**Texto proporcionado**
┏━━
Hay que advertir que, acostumbrados a todo lo que nos
parecía normal, aunque en realidad fuera tan raro y tan imposible, nos costará
adaptarnos a un tiempo de decrecimiento. “Decrecimiento” no es una palabra ni
una idea nueva. Lleva varios decenios madurando y desarrollándose. Me limitaré a dar algunas pinceladas, pero no seáis vagos y buscad más en
internet.
En un mundo que no puede seguir malgastando recursos
finitos (además con el coste ambiental y los desequilibrios y desigualdades que
no necesito ni quiero enumerar), es necesario sanear el metabolismo general
adaptándolo a los medios disponibles, y hacerlo de forma que lleguen los
nutrientes a todas las células: una producción y un consumo adaptados a las
necesidades reales, con una gestión racional de los recursos disponibles. Eso, desde
luego no da para los fuegos artificiales del consumismo. Pero. sin excesos,
quizás sí nos dé para una felicidad epicúrea extensible a todos, incluidos los
que ahora no están invitados a la fiesta.
Hace unos días, oí a alguien decir que las cosas que de
verdad valen no son cosas. Por supuesto, nos hace falta una base de bienestar
material, y deberíamos preservar como oro en paño las conquistas positivas de la
humanidad (pertenecen a la humanidad, aunque haya sociedades o sectores
sociales que no las han disfrutado). “Cosas” como el conocimiento o los
sistemas de protección social que forman el estado del bienestar; no me refiero
a servicios tan básicos como el agua corriente, sino a otros como la formación,
la información, la sanidad pública, la ciencia, el arte y las infraestructuras
necesarias para todo ello (los museos,
los teatros, los medios de comunicación). Y hábitos más saludables y baratos
que las compras o los viajes compulsivos (esos miles de aviones que llevan cada
día a millones de turistas, que desconocen su ciudad, a saturar las playas y
resorts da lo mismo a qué lugar con tal de que esté muy lejos; y el trasiego
irracional de productos, de acá para envasar allá y de vuelta para consumir acá,
o llevar naranjas a Valencia), y paro, porque la lista de la irracionalidad
sería interminable.
A cambio, tenemos a mano otras “no cosas”, como el cultivo de
la amistad, de la familia, de las aficiones, las tertulias con los amigos, el
deporte, el acercamiento a la naturaleza, que si nos molestamos en mirar está
ahí al lado. Quizás entonces descubramos y atendamos mejor las emociones
humanas. No se trata de llevar una vida ascética; ni tampoco de prescindir del
uso razonable de los de los medios que ha puesto a nuestra disposición la tecnociencia
y que mejoran la auténtica calidad de vida (que no hay que confundir con el “nivel
de vida”). No se necesitan demasiadas cosas para construir una civilización en la
que la economía y el trabajo no sean el fin, sino el medio para el ocio, más ausente
de lo que creemos —y más caro— en nuestra ajetreada civilización.
┗━━
**Tareas requeridas**
(1) Indica si cada afirmación coincide con el texto sobre el decrecimiento: (a) el decrecimiento se presenta como una idea nueva; (b) el texto propone llevar una vida ascética; (c) el texto distingue la calidad de vida del nivel de vida. Responde sí o no y cita las palabras del texto que lo deciden.
(2) Reproduce sin cambios el fragmento del texto sobre el decrecimiento que empieza con las palabras "A cambio, tenemos" y termina con "nuestra ajetreada civilización.".

**Datos recopilados**
┏━━
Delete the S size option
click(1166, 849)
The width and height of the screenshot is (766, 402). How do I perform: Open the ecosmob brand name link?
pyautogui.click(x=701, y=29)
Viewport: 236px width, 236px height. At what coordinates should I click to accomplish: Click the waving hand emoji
┗━━
┏━━
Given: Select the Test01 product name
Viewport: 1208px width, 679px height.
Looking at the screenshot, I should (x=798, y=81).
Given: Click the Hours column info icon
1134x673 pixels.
┗━━
**Respuestas por tarea**
(1)
(a) No: «“Decrecimiento” no es una palabra ni una idea nueva».
(b) No: «No se trata de llevar una vida ascética».
(c) Sí: «la auténtica calidad de vida (que no hay que confundir con el “nivel de vida”)».

(2)
A cambio, tenemos a mano otras “no cosas”, como el cultivo de
la amistad, de la familia, de las aficiones, las tertulias con los amigos, el
deporte, el acercamiento a la naturaleza, que si nos molestamos en mirar está
ahí al lado. Quizás entonces descubramos y atendamos mejor las emociones
humanas. No se trata de llevar una vida ascética; ni tampoco de prescindir del
uso razonable de los de los medios que ha puesto a nuestra disposición la tecnociencia
y que mejoran la auténtica calidad de vida (que no hay que confundir con el “nivel
de vida”). No se necesitan demasiadas cosas para construir una civilización en la
que la economía y el trabajo no sean el fin, sino el medio para el ocio, más ausente
de lo que creemos —y más caro— en nuestra ajetreada civilización.